━━━━━ Texte à analyser

L'homme, à peine sorti de sa jungle ou de ses cavernes, n'accordait pas une importance phénoménale à sa tenue en public. Il battait la savane sans se soucier qu'on lui reprochât de gambader cul nu, le dos voûté, rasé de l'avant-veille, baigné de l'an dernier et se grattant ostensiblement le postérieur, un Bambi sanguinolent jeté sur l'épaule.

Puis vint l'habitude, chez les homo sapiens suffisamment civilisés, de faire salon. On se retrouvait dans la grotte du fond entre chasseurs de la haute, artistes distingués, amateurs de bons cris, où l'on griffonnait des mammouths sur le mur tandis que d'autres gesticulaient la dernière comédie. Il était alors de bon ton d'en griller une afin de montrer que contrairement à ces connards de néandertals, on maîtrisait le feu[1].

L'habitude de fumer pour se donner bonne contenance subsista à travers les millénaires. L'on inventa les vestons, les chapeaux, les montres, les lunettes de soleil, les bijoux, les chaussures de marque, las, rien ne donnait tant la classe qu'un filet de fumée sur une photo en noir et blanc. Le tabac ne restait cependant qu'un maigre progrès de civilisation. Il laissait, en effet, les doigts aussi sales et puants qu'un grattage de postérieur primitif.

L'homme inventa donc le smartphone. L'utilité du smartphone rejoint en partie celle du tabac : il occupe les doigts et justifie que l'on aille s'isoler du groupe social. Il partage aussi certains caractères du tabac : interdit dans l'avion et, à l'instar du briquet, langoureusement balancé à bout de bras dans les concerts. Surtout, il rend toute dignité à celui qui se retrouve, l'espace d'un instant, isolé en soirée. Pianoter sur son smartphone, adossé au mur dans une posture calculée (tout se joue dans les jambes), l'air concentré voire préoccupé, fait passer instantanément du statut de looser à celui de businessman. En outre, un smartphone correctement utilisé n'empuantit pas les doigts.

━━━━━━━━━━
━━━━━ Données fournies

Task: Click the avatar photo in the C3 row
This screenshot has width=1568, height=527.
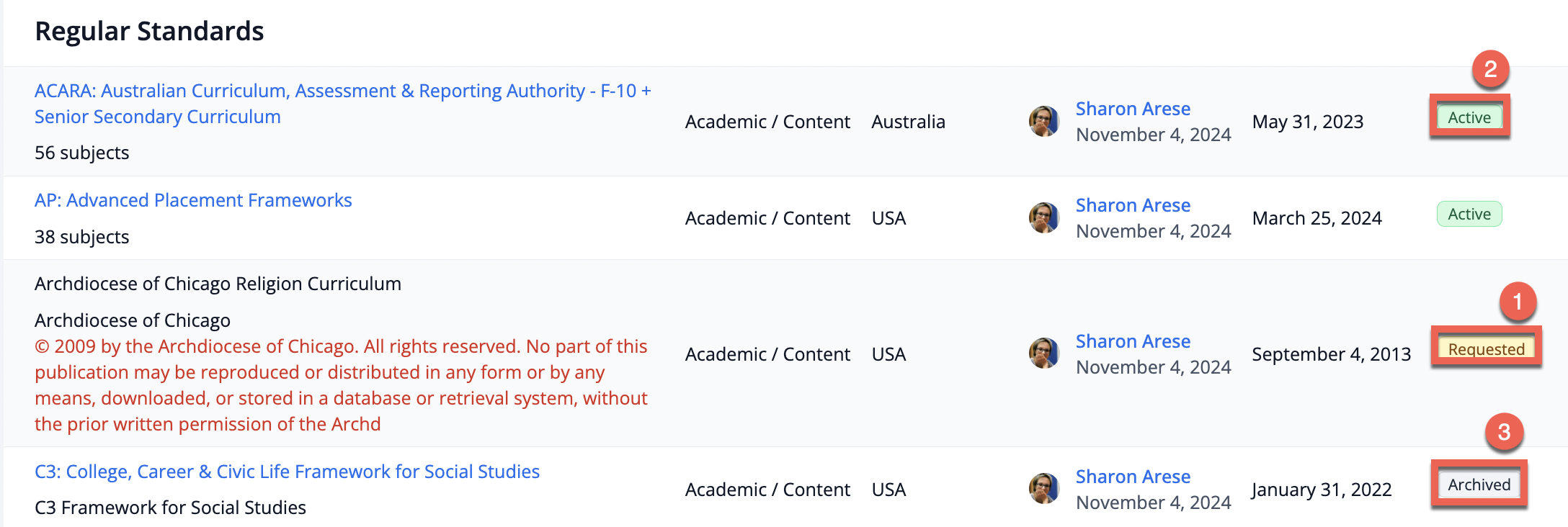Action: coord(1043,489)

━━━━━━━━━━

_Questions sur le texte_
1) Résumez en deux phrases le texte sur le tabac et le smartphone.
2) Répondez aux questions suivantes à partir du texte sur le tabac et le smartphone.
(a) Que griffonnait-on sur le mur de la grotte du fond ?
(b) Où le smartphone est-il interdit ?
(c) Dans une posture calculée, adossé au mur, où tout se joue-t-il ?
3) Poursuivez le texte sur le tabac et le smartphone à partir de sa dernière phrase.

_Réponses attendues_
1) L'homme préhistorique se souciait peu de sa tenue en public, puis les homo sapiens civilisés prirent l'habitude de faire salon et de fumer pour montrer qu'ils maîtrisaient le feu, habitude qui subsista à travers les millénaires pour se donner bonne contenance. Comme le tabac laissait les doigts sales et puants, l'homme inventa le smartphone, qui occupe aussi les doigts, rend toute dignité à celui qui se retrouve isolé en soirée et n'empuantit pas les doigts.

2)
(a) Des mammouths.
(b) Dans l'avion.
(c) Dans les jambes.

3)
Le smartphone partage pourtant avec le tabac certains défauts. Le manque dès le réveil qui pousse à entamer chaque belle journée par une quinte de spam nauséabond. Plus généralement, l'accoutumance. Sans compter la gêne des autres : conversations téléphoniques qui polluent la table voisine au restaurant, besoin de trouver du wi-fi comme d'autres cherchent un bureau de tabac… Il y a aussi l'empreinte sur le budget et, dit-on, l'atteinte à la santé. Le pire restant que si les doigts sont libérés de leur odeur, c'est tout l'utilisateur de smartphone qui peut parfois s'avérer infect dans ses manières.

C'est ainsi que, pour m'aider à arrêter le smartphone, j'envisage de commencer à fumer. Établissant définitivement le lien entre téléphone portable et cancer.

Épilogue

Dans le futur, on se baladera cul nu, pas rasé, on se grattera le postérieur et la réalité augmentée nous fera apparaître aux smarteyes® de nos congénères comme des Humphrey Bogart et des Audrey Hepburn entourés de volutes mystérieuses.

Photo by Yousuf Karsh

(Billet inspiré d'un tweet de @Vinvin.)

Notes

[1] Rigoureusement faux mais indispensable à l'effet narratif. Les néandertals faisaient du feu, je les ai vus comme je vous vois. Ne croyez pas ce qui se dit sur le net. Ne croyez pas ce qui se dit tout court. On vous ment. Faites gaffe. Je déconne pas. Et ne tenez pas compte de cette note plus que du reste.